Text block:
┌──

The requirement is for physical machines with small amount of RAM (~8G)
to be able to reboot in a very short period of time (<1s). Yet, there is
a userland state that is expensive to recreate (~2G).

The solution is to boot machines with 2G preserved for persistent
memory.

Copy the state, and hotadd the persistent memory so machine still has
all 8G available for runtime. Before reboot, offline and hotremove
device-dax 2G, copy the memory that is needed to be preserved to pmem0
device, and reboot.

The series of operations look like this:

1. After boot restore /dev/pmem0 to ramdisk to be consumed by apps.
and free ramdisk.
2. Convert raw pmem0 to devdax
ndctl create-namespace --mode devdax --map mem -e namespace0.0 -f
3. Hotadd to System RAM
echo dax0.0 > /sys/bus/dax/drivers/device_dax/unbind
echo dax0.0 > /sys/bus/dax/drivers/kmem/new_id
echo online_movable > /sys/devices/system/memoryXXX/state
4. Before reboot hotremove device-dax memory from System RAM
echo offline > /sys/devices/system/memoryXXX/state
echo dax0.0 > /sys/bus/dax/drivers/kmem/unbind
5. Create raw pmem0 device
ndctl create-namespace --mode raw -e namespace0.0 -f
6. Copy the state that was stored by apps to ramdisk to pmem device
7. Do kexec reboot or reboot through firmware if firmware does not
zero memory in pmem0 region (These machines have only regular
volatile memory). So to have pmem0 device either memmap kernel
parameter is used, or devices nodes in dtb are specified.

Pavel Tatashin (3):
device-dax: fix memory and resource leak if hotplug fails
mm/hotplug: make remove_memory() interface useable
device-dax: "Hotremove" persistent memory that is used like normal RAM

drivers/dax/dax-private.h | 2 ++
drivers/dax/kmem.c | 46 ++++++++++++++++++++++---
include/linux/memory_hotplug.h | 8 +++--
mm/memory_hotplug.c | 61 ++++++++++++++++++++++------------
4 files changed, 89 insertions(+), 28 deletions(-)

--
2.21.0


2019-05-02 18:45:01

by Pasha Tatashin

[permalink] [raw]
Subject: [v5 2/3] mm/hotplug: make remove_memory() interface useable

As of right now remove_memory() interface is inherently broken. It tries
to remove memory but panics if some memory is not offline. The problem
is that it is impossible to ensure that all memory blocks are offline as
this function also takes lock_device_hotplug that is required to
change memory state via sysfs.

So, between calling this function and offlining all memory blocks there
is always a window when lock_device_hotplug is released, and therefore,
there is always a chance for a panic during this window.

Make this interface to return an error if memory removal fails. This way
it is safe to call this function without panicking machine, and also
makes it symmetric to add_memory() which already returns an error.

Signed-off-by: Pavel Tatashin <[email protected]>
---
include/linux/memory_hotplug.h | 8 +++--
mm/memory_hotplug.c | 61 ++++++++++++++++++++++------------
2 files changed, 46 insertions(+), 23 deletions(-)

└──

Stated goal A: Output the entries below without any changes, starting at the line that contains "Given: Click the save scan disk icon" and running through the end of the entries, with both ends included. Leave the pictures out of your answer.

Given entries:
┌──

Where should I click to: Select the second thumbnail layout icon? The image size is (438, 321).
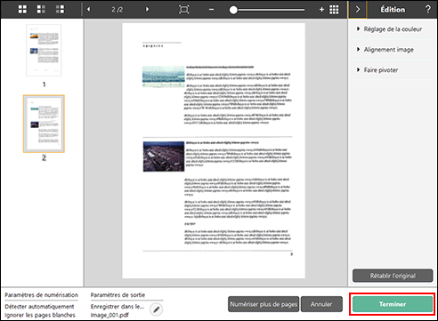tap(41, 9)
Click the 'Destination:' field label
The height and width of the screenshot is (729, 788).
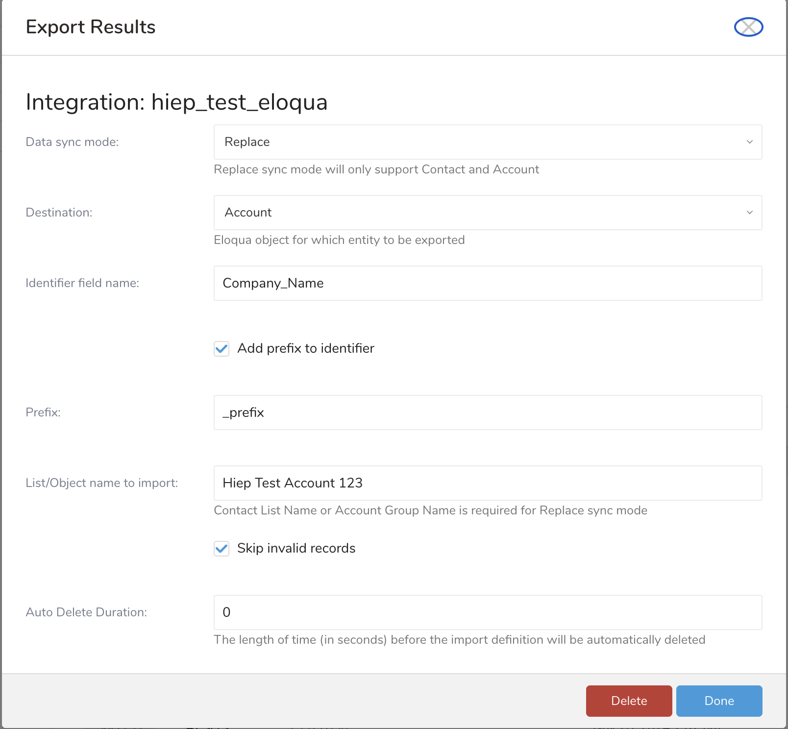point(59,213)
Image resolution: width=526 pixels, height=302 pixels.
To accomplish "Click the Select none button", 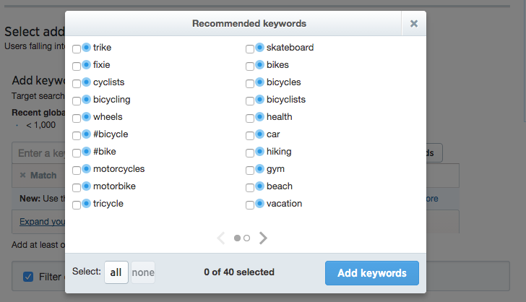I will [143, 272].
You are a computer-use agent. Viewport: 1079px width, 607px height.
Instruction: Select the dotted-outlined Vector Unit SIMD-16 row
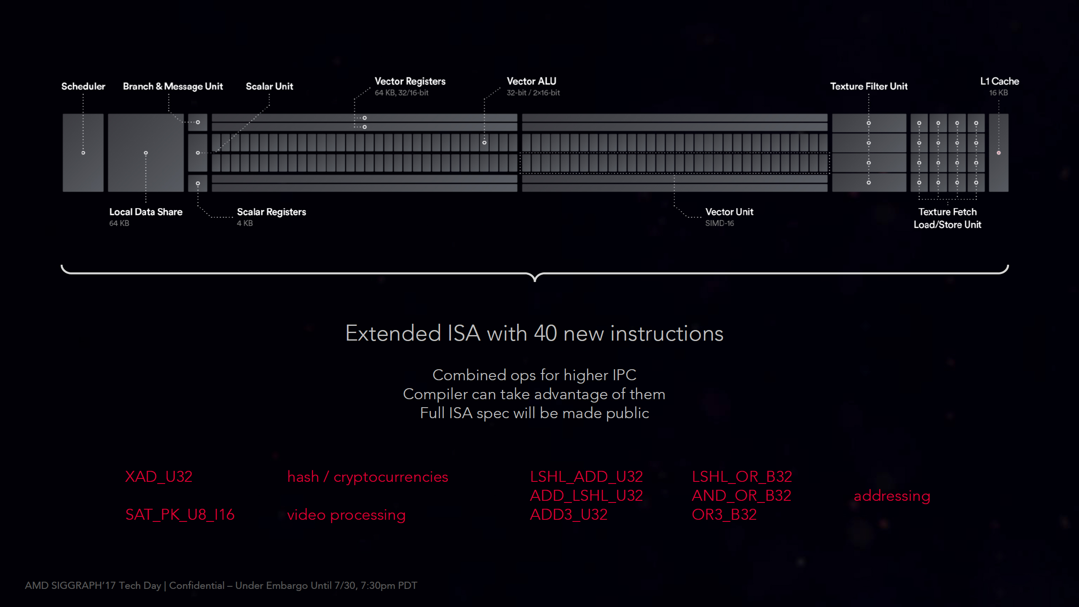point(674,163)
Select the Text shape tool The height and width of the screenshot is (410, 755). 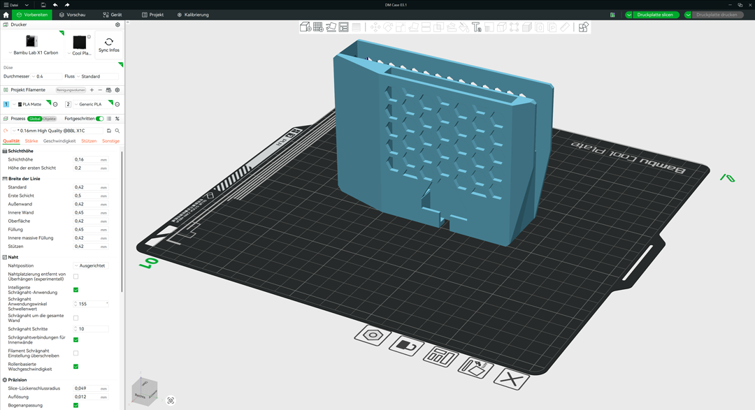tap(477, 27)
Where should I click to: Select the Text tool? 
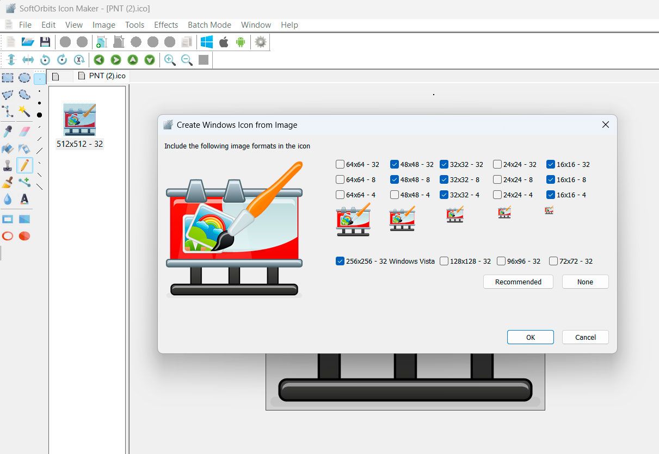(24, 200)
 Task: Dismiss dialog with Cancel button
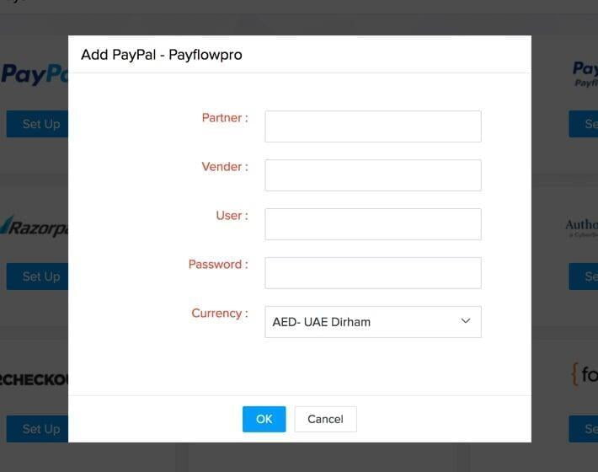click(325, 419)
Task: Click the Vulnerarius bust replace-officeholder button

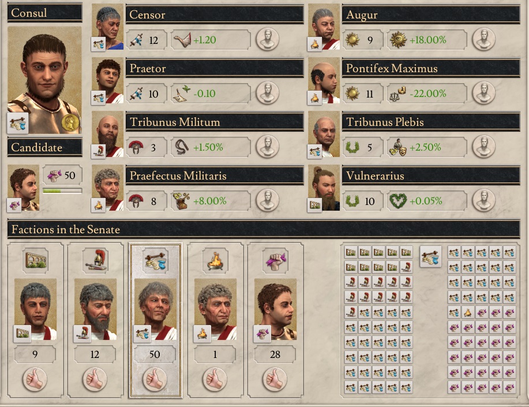Action: (483, 201)
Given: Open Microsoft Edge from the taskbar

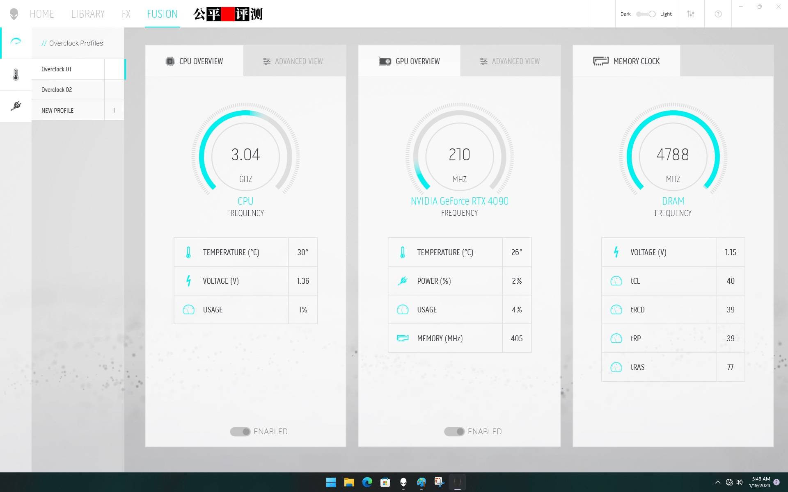Looking at the screenshot, I should [x=367, y=483].
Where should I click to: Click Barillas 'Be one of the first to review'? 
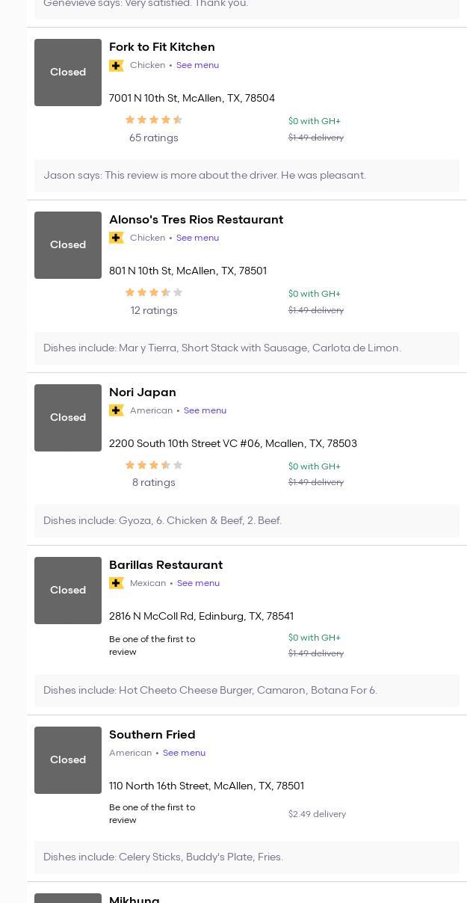tap(152, 645)
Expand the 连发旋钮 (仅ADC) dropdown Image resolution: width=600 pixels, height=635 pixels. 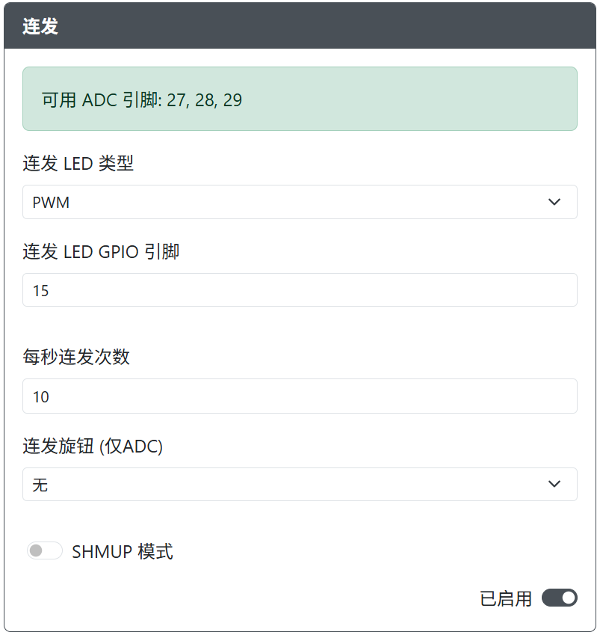click(299, 485)
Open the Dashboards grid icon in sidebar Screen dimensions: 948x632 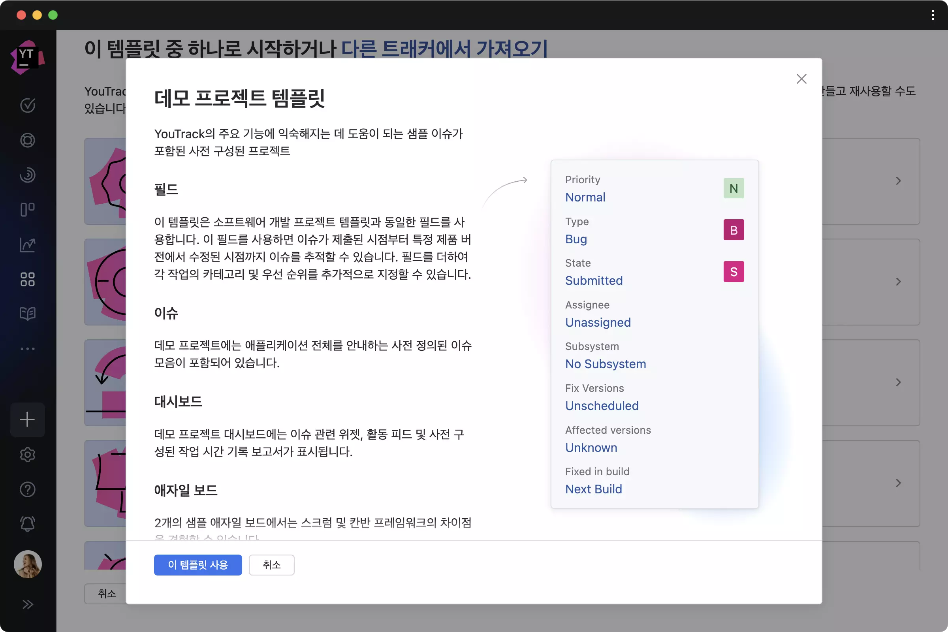click(27, 279)
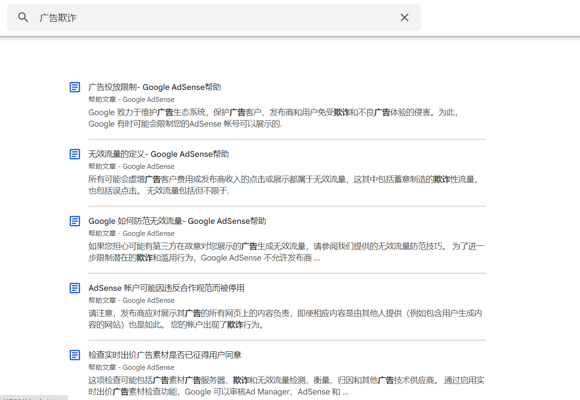Screen dimensions: 580x400
Task: Click the X to clear the search query
Action: [404, 17]
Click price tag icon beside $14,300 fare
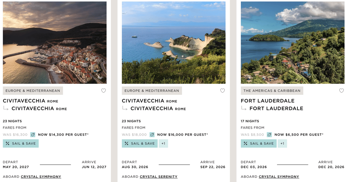Screen dimensions: 347x182 pyautogui.click(x=33, y=135)
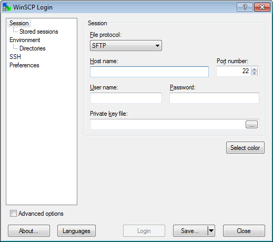Go to the SSH settings page
Viewport: 273px width, 242px height.
[15, 57]
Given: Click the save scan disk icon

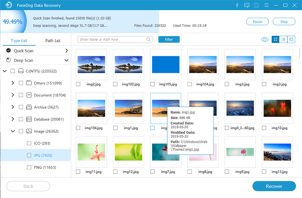Looking at the screenshot, I should pyautogui.click(x=257, y=5).
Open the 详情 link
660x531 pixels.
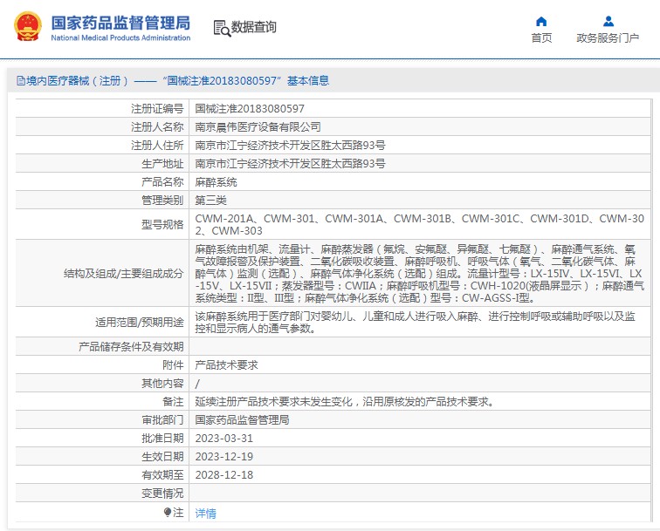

└──

Stated goal B: Return the part of the memory hotplug patch text above between "As of right" and "state via sysfs.", inclusive, copied word for word.

Written answer A:
Given: Click the save scan disk icon

Looking at the screenshot, I should pyautogui.click(x=257, y=5).
Open the 详情 link
660x531 pixels.

Written answer B:
As of right now remove_memory() interface is inherently broken. It tries
to remove memory but panics if some memory is not offline. The problem
is that it is impossible to ensure that all memory blocks are offline as
this function also takes lock_device_hotplug that is required to
change memory state via sysfs.